Fact: The only way to remove endometriosis is through surgical intervention. The typical endo diet allows you to consume less than 25 different types of food, for as long as you live (since the symptoms of endometriosis don’t necessarily end with menopause). Of the hundreds of patients Dr. Sinervo sees each year, he’s only met 2 women who successfully followed the endo diet—he still had to operate on both of them to remove their endometriosis.
Myth: Having one surgery to remove endometriosis means it’s gone forever.
Fact: Endometriosis can present in many different colors, and can be missed by an unskilled eye. An expert in removal will know all the sinister places tissue hides, and all the forms it takes. He will not be fooled in the same manner as a doctor who spends his days delivering babies.
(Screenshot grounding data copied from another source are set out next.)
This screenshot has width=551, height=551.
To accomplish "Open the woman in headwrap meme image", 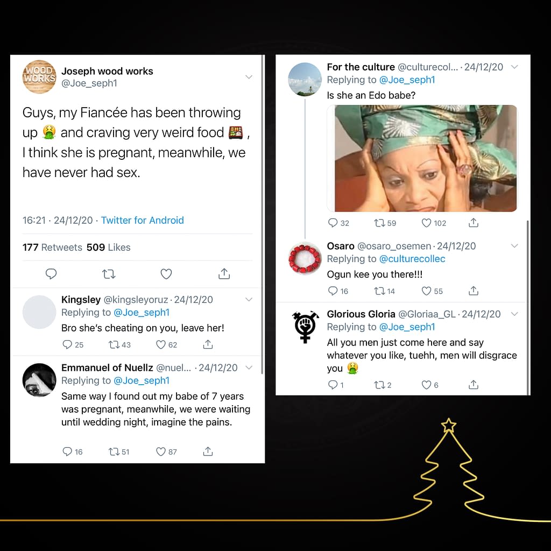I will coord(422,158).
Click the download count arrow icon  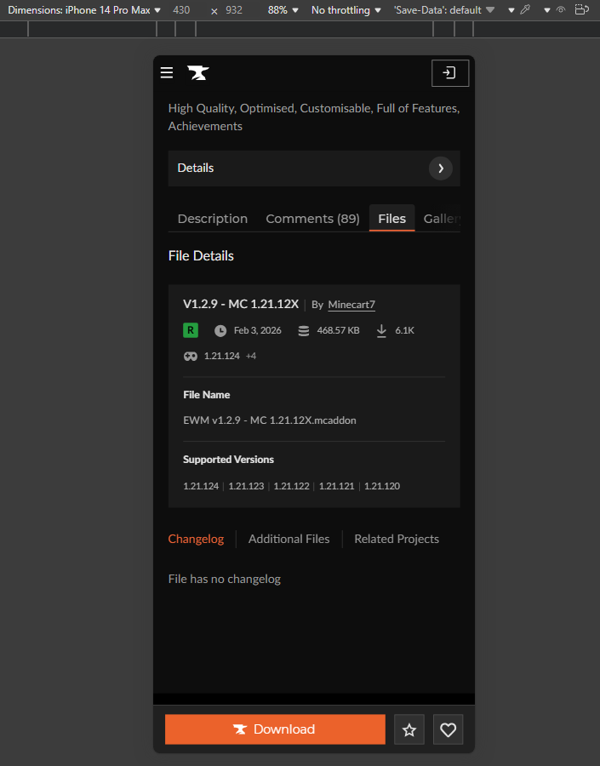pyautogui.click(x=381, y=330)
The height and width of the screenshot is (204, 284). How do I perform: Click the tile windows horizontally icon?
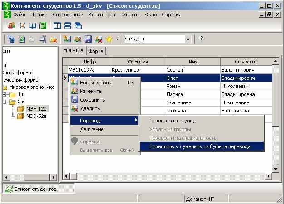coord(68,26)
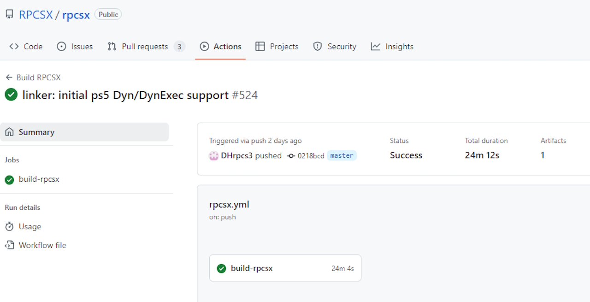Screen dimensions: 590x302
Task: Open the Security tab
Action: coord(335,47)
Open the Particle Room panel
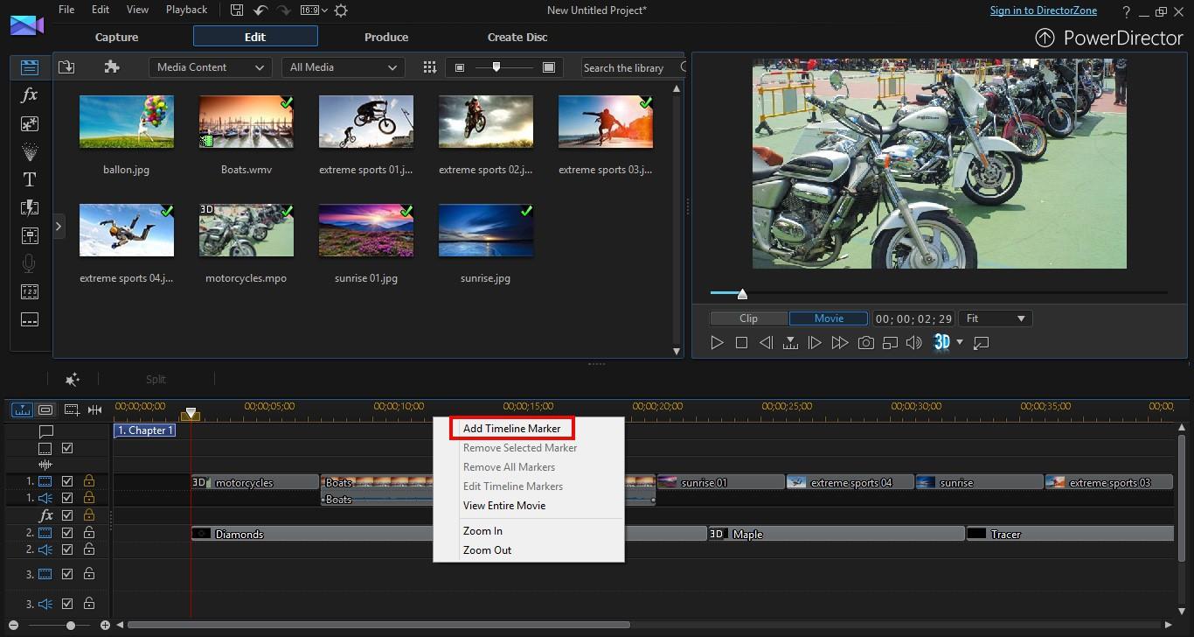The image size is (1194, 637). 29,152
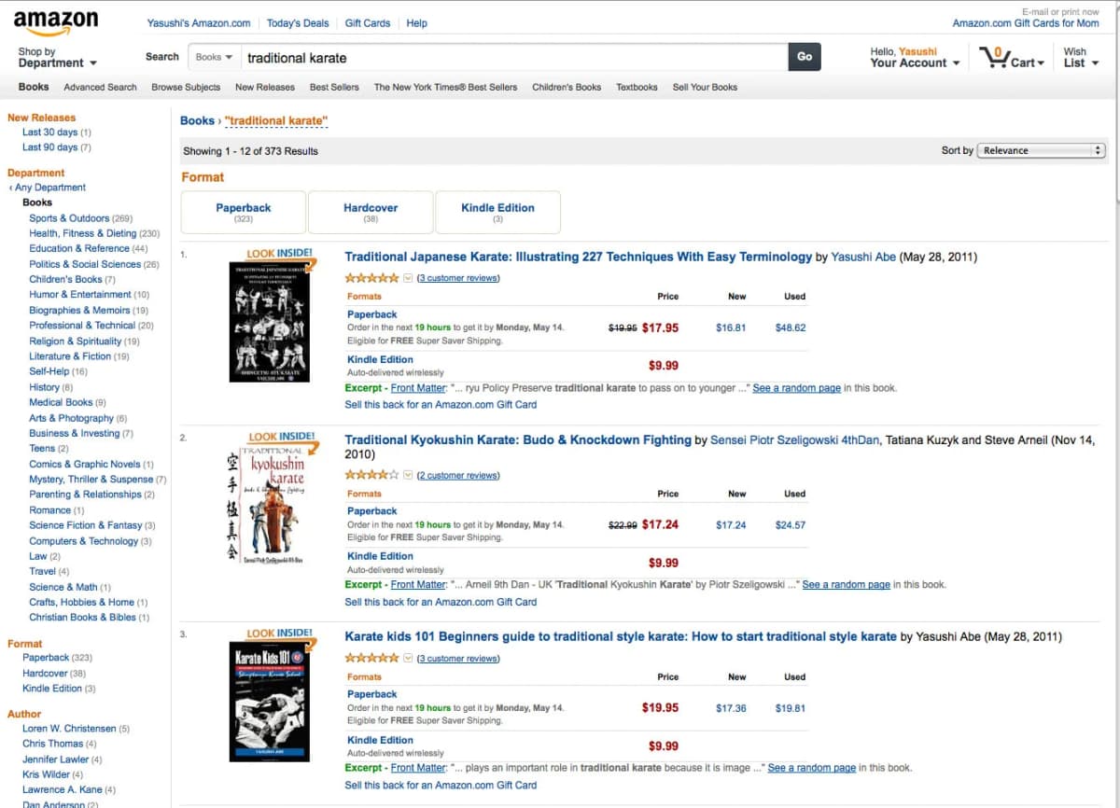Open the Best Sellers menu item

[334, 87]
Myth: Your local gynecologist fully understands endometriosis and adenomyosis.
Fact: Unless your local gynecologist happens to be an endometriosis expert, he or she is not equipped to properly excise the disease. Keep in mind, I had dozens of doctors insist I wasn’t as sick as I actually was. Even if they had believed me, none of them had the skill to perform the part of my endo removal that entailed eradicating damaged nerves (only a handful of doctors world-wide are educated on this procedure). I’m also not convinced any of them would have been able to identify adenomyosis in my removed uterus, as it’s extremely rare to diagnose adenomyosis in a woman who’s never given birth.
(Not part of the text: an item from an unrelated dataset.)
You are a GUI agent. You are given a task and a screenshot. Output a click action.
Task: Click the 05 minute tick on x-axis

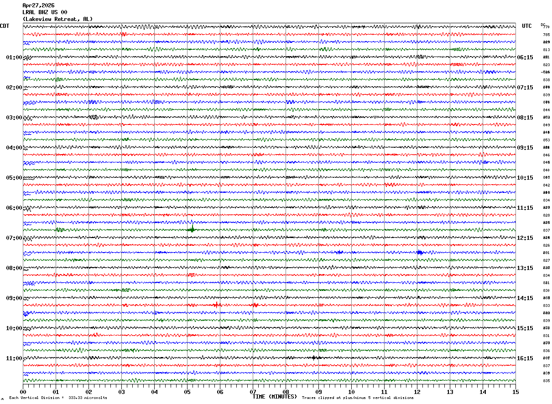(x=187, y=392)
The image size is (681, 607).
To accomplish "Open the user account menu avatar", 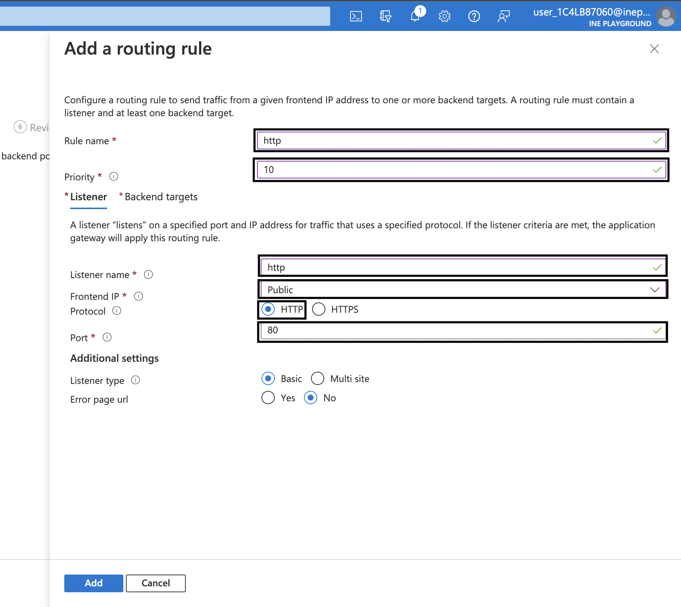I will pos(666,17).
If you’re a woman experiencing severe pelvic pain, please understand that you are not alone. Please know that there is very possibly a medical reason behind your pain, even if the first, second or third doctor you’ve seen can’t seem to pin it down. The downside of this type of illness is that YOU have to be your biggest cheerleader. I know, it sucks when you’re in pain and you feel like fainting/vomiting every time you stand up to do something as simple as limp to the restroom. It shouldn’t be expected of you to also keep your attitude in check so you don’t lose your mind. But if you’re willing to do that, if you’re willing to fight through all the bullshit of finding the right help, there IS a light at the end of the tunnel.
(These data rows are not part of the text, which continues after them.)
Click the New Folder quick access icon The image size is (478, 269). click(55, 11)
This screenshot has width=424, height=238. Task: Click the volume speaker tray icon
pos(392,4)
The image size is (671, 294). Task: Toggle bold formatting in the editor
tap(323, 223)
A year ago, I was left with the notion that I would be in severe pain for the rest of my life, and that I needed to accept it because there was no alternative. Well, whether or not it will please the doctor who told me that with such rigorous confidence, today I’m pain free and well on my way to a full recovery.
But what if I had listened to that doctor who advised me to accept my situation? What if I had listened to all those doctors who were absolutely certain a gynecological issue couldn’t be causing my pain? What if I was the kind of person who went along without asking questions? What if I had let any of them define how I spend the rest of my life?
Someone possessing an M.D. has only narrowed his or her scope of learning as their education has progressed. When you spend all your time studying one specific thing, you’re not likely to invest much of yourself into things that don’t contribute to your GPA. That’s why doctors generally have one or two areas of expertise, versus being an expert in all areas medical. Yes, they are intelligent and talented and probably pretty good at handling politics, but they don’t know everything—even if their arrogance may lead you to believe otherwise.